République et canton de Genève

Grand Conseil

Allocution du doyen d'âge

Le président. Monsieur le président du Conseil d'Etat, Mesdames et Messieurs les conseillers d'Etat, Mesdames et Messieurs les députés, Mesdames et Messieurs, permettez-moi, en guise de préambule au discours du doyen d'âge, de saluer en premier lieu la présence in corpore du gouvernement de cette République, en émettant le voeu qu'une coopération étroite et positive, mais également franche et directe, entre l'exécutif et le législatif soit la marque de la législature qui s'ouvre aujourd'hui, une coopération dont les habitants de ce canton, à quelque sphère qu'ils appartiennent, attendent beaucoup en ces temps fort agités.

Je souhaite également la bienvenue à la presse, que je vois aujourd'hui représentée en nombre, en émettant cet autre voeu que ses reportages soient de plus en plus marqués par le désir de rechercher la vérité et de la faire apparaître au grand public. Vous exercez, Mesdames et Messieurs les journalistes, une fonction essentielle dans la formation de l'opinion. Plus ce rôle sera assumé avec sérieux et objectivité, mieux il en sera pour ce canton et cette Confédération, notre patrie à tous.

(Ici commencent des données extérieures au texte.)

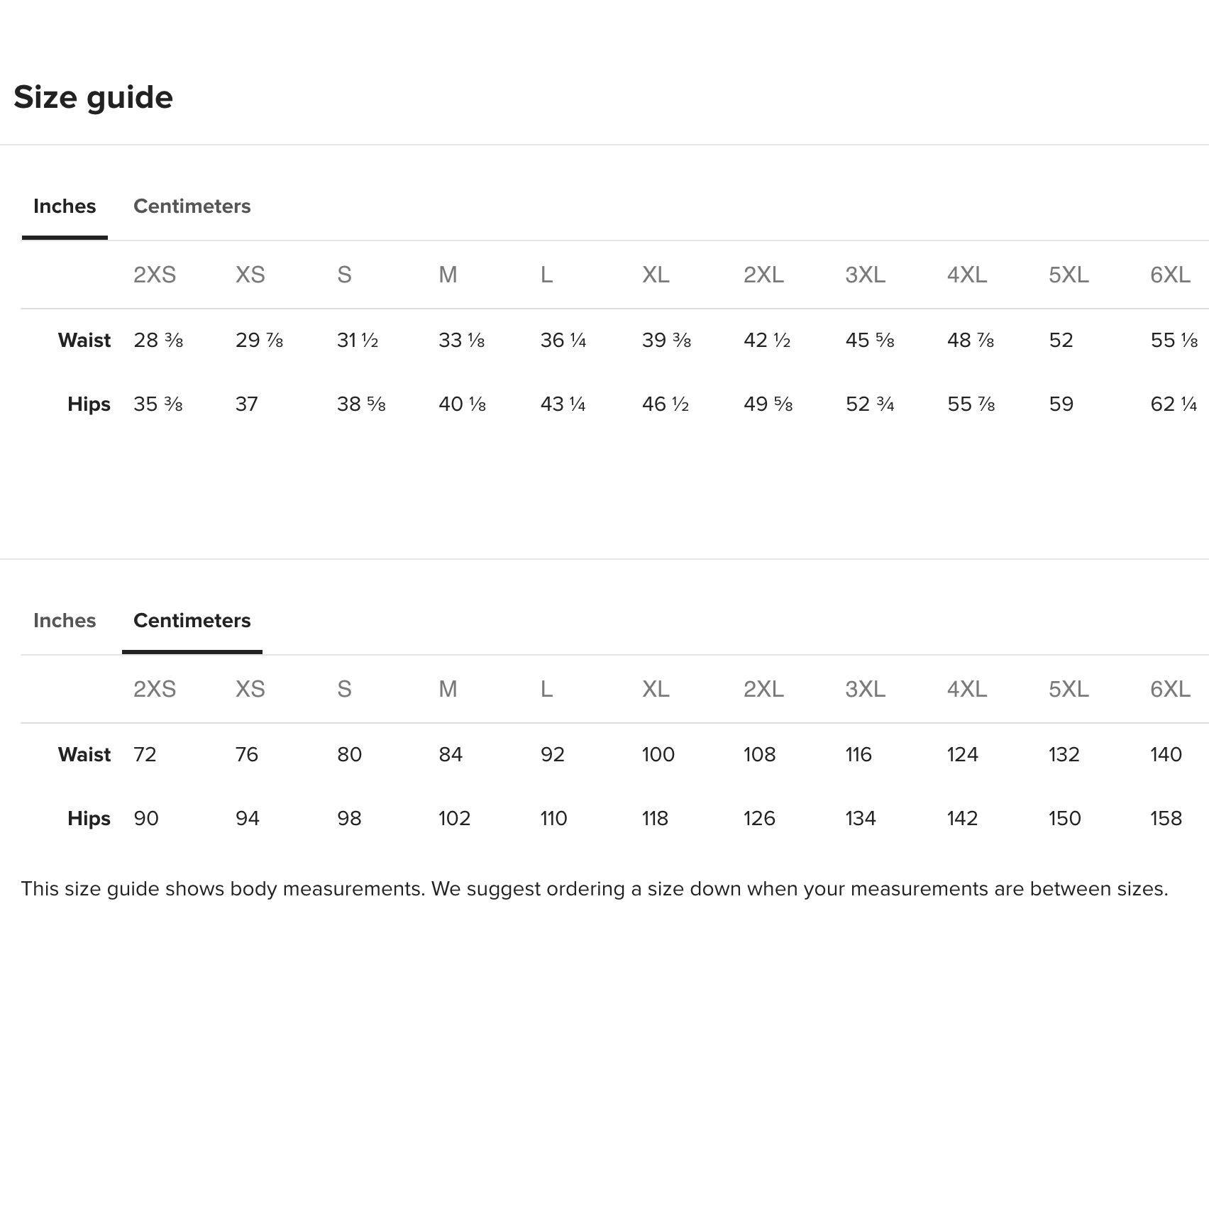Select the 36 ¼ waist value for L
Viewport: 1209px width, 1209px height.
pos(563,341)
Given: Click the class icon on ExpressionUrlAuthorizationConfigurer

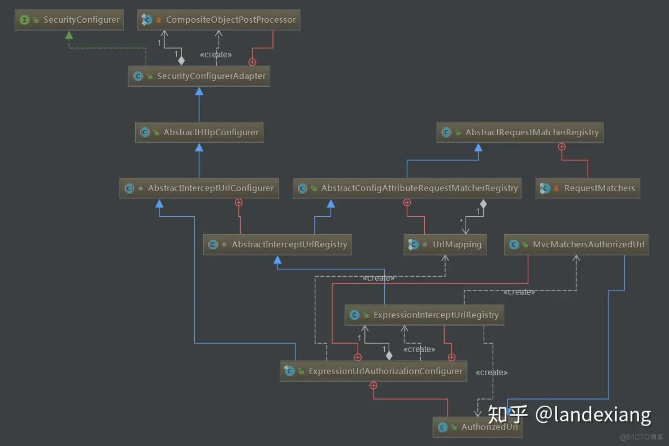Looking at the screenshot, I should click(x=289, y=371).
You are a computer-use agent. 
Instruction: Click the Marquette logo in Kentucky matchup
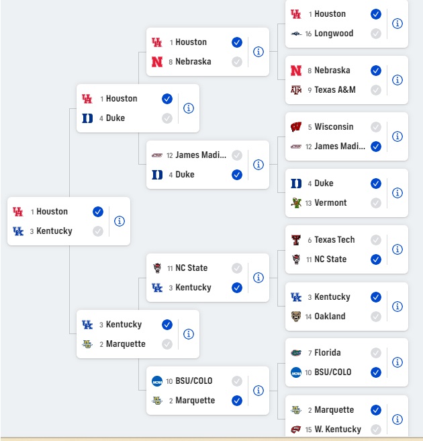pos(87,344)
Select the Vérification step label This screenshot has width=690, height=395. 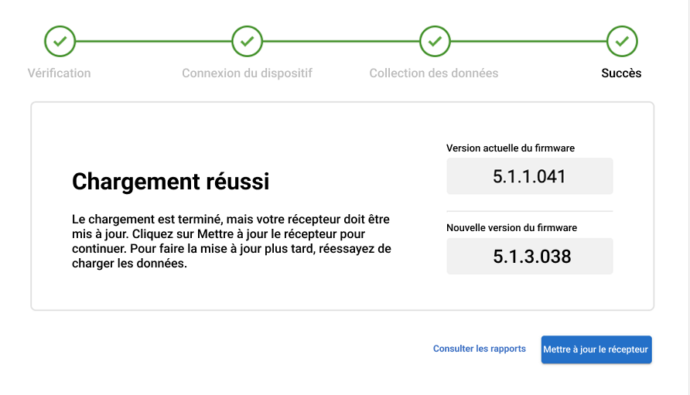pos(60,73)
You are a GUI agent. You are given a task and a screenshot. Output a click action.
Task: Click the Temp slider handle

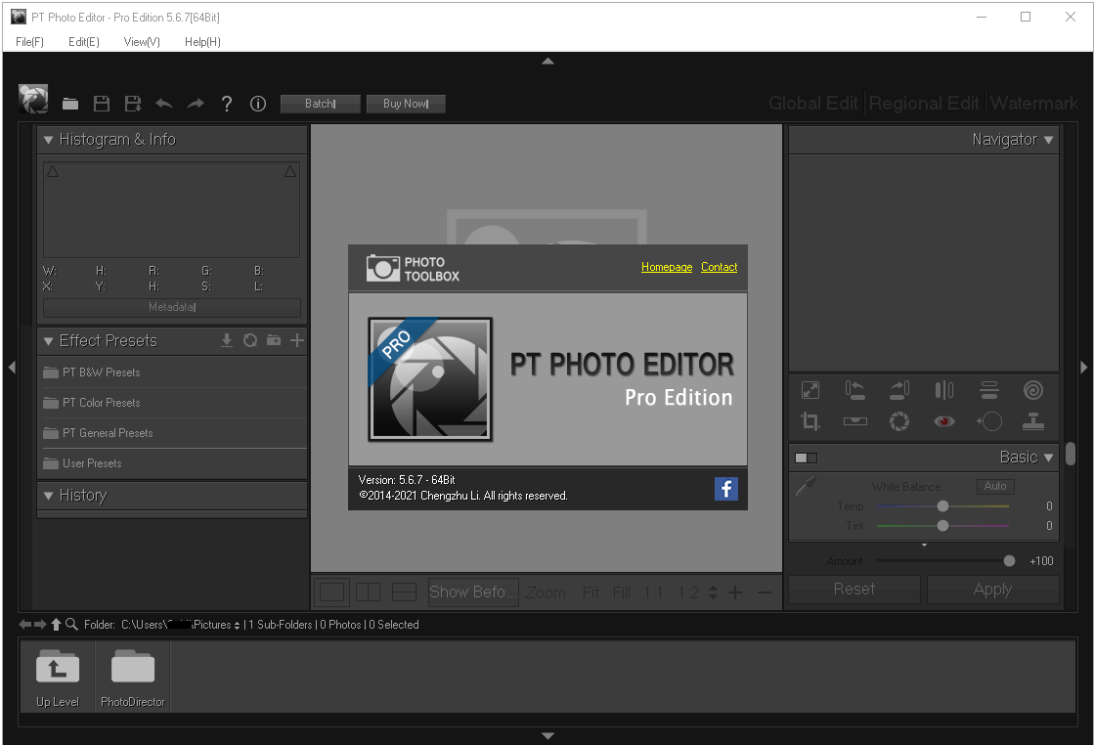pyautogui.click(x=942, y=506)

Enfin, et il ne va pas s'agir d'un troisième voeu, mais d'un tribut que ma génération avait l'habitude de rendre à la gent féminine, considérée avec raison comme la plus belle partie de l'humanité, un tribut qui devient rare en ce temps où le prince charmant ne surgit pas sur un destrier, mais en général sur une motocyclette. Je me tourne ainsi vers ses représentantes dans cet hémicycle. Vous étiez 37 dans l'ancienne législature, vous n'êtes plus que 26 dans celle qui commence. Croyez que je le regrette amèrement, car votre présence adoucit les moeurs !

Je dépose avec d'autant plus de conviction mes hommages à vos pieds en remettant à Mme Hagmann, votre doyenne, ces trois roses, expression de mon respect et de ma sympathie ! (Le président descend dans la salle, remet les roses à Mme Hagmann et lui fait le baisemain.)Et, Mesdames et Messieurs, ce n'est pas un truc de l'UDC, ni une tentative de mettre les libéraux dans notre poche, mais la simple résurgence de quelques habitudes anciennes !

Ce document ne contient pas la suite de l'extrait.